Più o meno a vent'anni raccontai di questa conversazione a mia madre. Lei, indignata, mi disse che se solo l'avesse saputo al tempo avrebbe sporto denuncia. Ma il problema è proprio questo. Un'adolescente insicura che va in un consultorio (luogo pensato per le adolescenti insicure) e si sente dire che è destinata a soffrire, ma che se proprio vuole darla ai quattro venti tanto vale che almeno non sforni neonati, non dirà mai niente a nessuno. Tornerà a casa pensando di essere stata ingannata perché in realtà il sesso è divertente solo per gli uomini. Le donne la danno come un regalo, penserà, sacrificandosi sull'altare dell'amore e del compiacimento. Da questi episodi, insomma, l'unica cosa che imparai fu che non era il caso di fare sesso. A pensarci bene è esattamente quello che volevano inculcarmi più o meno consciamente i rampolli di Roma Nord, il signor Mollusco e la ginecologa che aveva creativamente modificato la Genesi aggiungendo a "partorirai con dolore" un bel "e anche il cazzo nella figa non sarà poi così piacevole." Qualche anno più tardi mi trasferii in Trentino, in un paesino da cartolina dove in teoria l'unica cosa che avrei dovuto fare era studiare informatica e neuroscienze. A queste due cose aggiunsi uno spensierato periodo di libertinaggio, durante il quale feci la conoscenza di due MST. Fu quello il momento in cui mi resi conto che sebbene avessi superato i miei problemi psicologici con il sesso, rimaneva una questione fondamentale: a 23 anni non avevo la più pallida idea di cosa fossero le malattie veneree e non mi capacitavo di come avessi potuto prenderle malgrado l'uso del preservativo. Lì le cose andarono meglio però. Trovai un ginecologo estremamente laico da cui mi recavo più o meno una volta ogni 20 giorni in lacrime, che a sua volta mi indirizzò da uno specialista a Trento, un medico a cui rivolgo ogni giorno il mio più affettuoso pensiero. Nessuno di loro mi chiese mai se avessi un fidanzato. E anzi il medico di Trento, vedendomi arrivare nel suo studio da sola, mi disse semplicemente di contattare tutte le mie liaison—disse proprio così, liaison—e informarle dell'accaduto. Mi feci spiegare tutto quello che c'era da sapere sulle malattie a trasmissione sessuale e quali potessero effettivamente essere schermate dal preservativo, arrivando alla conclusione che dopo quasi un decennio a contatto col sesso non ne sapevo un bel niente.

E come me, questo ha riguardato tante coetanee (e coetanei) con cui mi sono confrontata preparando l'articolo, che crescendo avevano incontrato problemi che non si limitano agli aspetti "tecnici", medici, della faccenda. Il sesso, in un paese come il nostro, si accompagna a una visione rigida e primitiva dei ruoli di genere. Lo testimoniano—a livelli chiaramente diversi—il mio numero scritto sui muri a scuola e casi di cronaca che finiscono male. L'educazione sessuale dovrebbe essere il frutto e la base di una cultura che insegna che gli esseri umani sono sessuati, che la sessualità è una parte fondamentale dell'identità e va rispettata in quanto tale. Se questo messaggio venisse trasmesso con efficacia, tutti gli insegnamenti pratici successivi ne deriverebbero naturalmente, senza imbarazzo o tentennamenti. Il sesso, oltre a essere praticato con sicurezza, dovrebbe essere esperito con piacere e cognizione di causa.

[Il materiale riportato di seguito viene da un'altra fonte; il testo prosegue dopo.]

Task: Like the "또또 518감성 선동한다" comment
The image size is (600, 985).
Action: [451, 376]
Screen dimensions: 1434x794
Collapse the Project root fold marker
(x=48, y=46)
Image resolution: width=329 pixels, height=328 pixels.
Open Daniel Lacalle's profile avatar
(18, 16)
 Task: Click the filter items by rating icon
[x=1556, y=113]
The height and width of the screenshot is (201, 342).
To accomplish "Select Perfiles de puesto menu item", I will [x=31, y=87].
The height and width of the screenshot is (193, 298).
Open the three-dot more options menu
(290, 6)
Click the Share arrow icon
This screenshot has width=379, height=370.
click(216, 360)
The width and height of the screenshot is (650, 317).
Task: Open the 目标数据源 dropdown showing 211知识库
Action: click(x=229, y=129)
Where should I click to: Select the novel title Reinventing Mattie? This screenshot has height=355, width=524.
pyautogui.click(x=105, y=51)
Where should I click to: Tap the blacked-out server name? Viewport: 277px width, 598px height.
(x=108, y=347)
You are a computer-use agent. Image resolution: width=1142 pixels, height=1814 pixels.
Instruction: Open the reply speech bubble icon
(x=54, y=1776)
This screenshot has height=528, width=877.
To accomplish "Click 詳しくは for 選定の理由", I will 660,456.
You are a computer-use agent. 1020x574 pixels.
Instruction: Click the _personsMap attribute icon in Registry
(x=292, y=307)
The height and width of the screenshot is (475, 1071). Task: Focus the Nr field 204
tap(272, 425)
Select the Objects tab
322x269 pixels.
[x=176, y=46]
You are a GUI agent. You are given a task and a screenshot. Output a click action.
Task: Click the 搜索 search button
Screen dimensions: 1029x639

Trovare una ragazza che a quasi trent'anni dice di non riuscire a venire durante il sesso ma inorridisce all'idea di stimolarsi mentre lo pratica—rifiutando categoricamente di accettare che toccarsi sia normale—o assistere allo scalpore suscitato da un articolo del post.it sul clitoride (preferisco l'articolo maschile) sono manifestazioni di questo problema: sul sesso non sappiamo abbastanza. Quanto a me, sono arrivata ad avere un'educazione sessuale che ritengo soddisfacente all'età di 25 anni. Dico 25 e non 24 perché ho scoperto solo qualche mese fa—almeno questo non sulla mia pelle—che sì, si può rimanere incinte anche durante le mestruazioni.